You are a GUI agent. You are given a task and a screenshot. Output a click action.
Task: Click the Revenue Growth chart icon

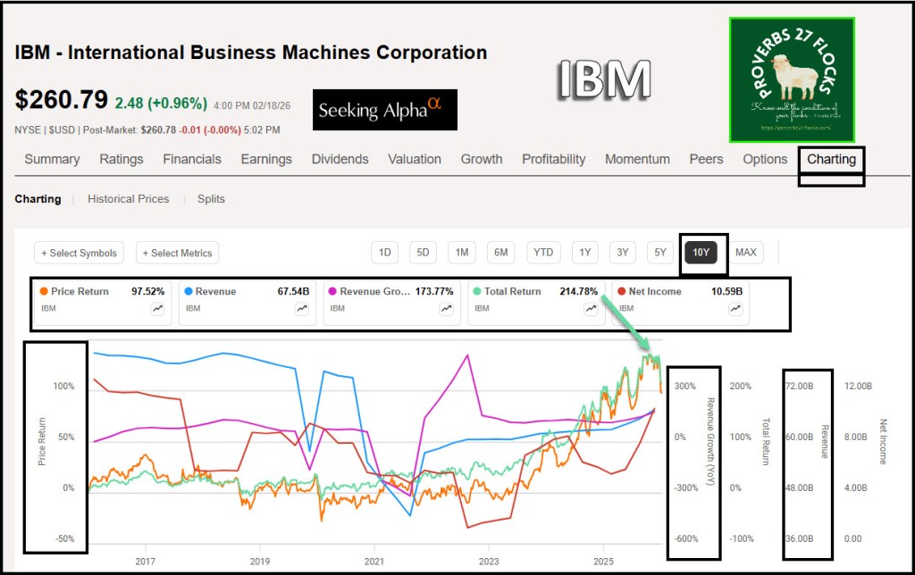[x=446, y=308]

※ ※ ※

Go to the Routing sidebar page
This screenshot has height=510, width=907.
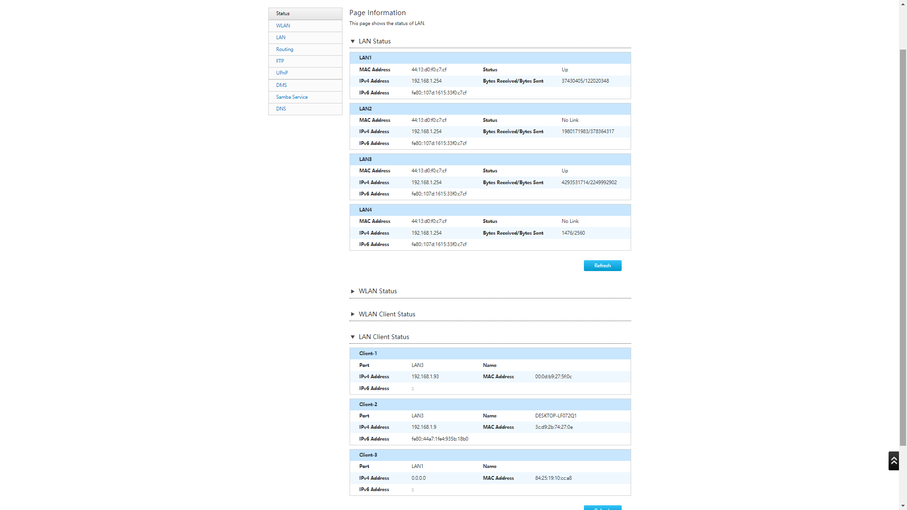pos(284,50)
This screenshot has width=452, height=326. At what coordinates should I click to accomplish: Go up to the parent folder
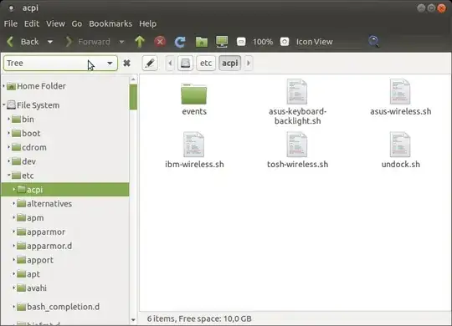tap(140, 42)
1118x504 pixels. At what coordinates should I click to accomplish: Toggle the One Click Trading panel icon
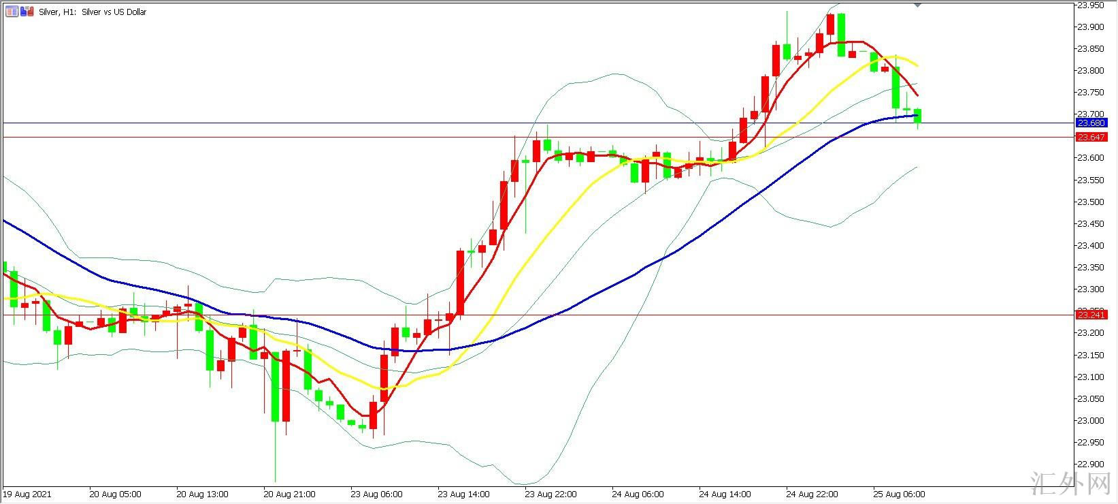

※ ※ ※

Copy the lines from the one containing "You are a GUI" through the one containing "[x=446, y=308]", swapping "Revenue Growth" for "Sales Growth" and leaving everything else as it is. Omit the pictures from your output.

You are a GUI agent. You are given a task and a screenshot. Output a click action.
Task: Click the Sales Growth chart icon

[x=446, y=308]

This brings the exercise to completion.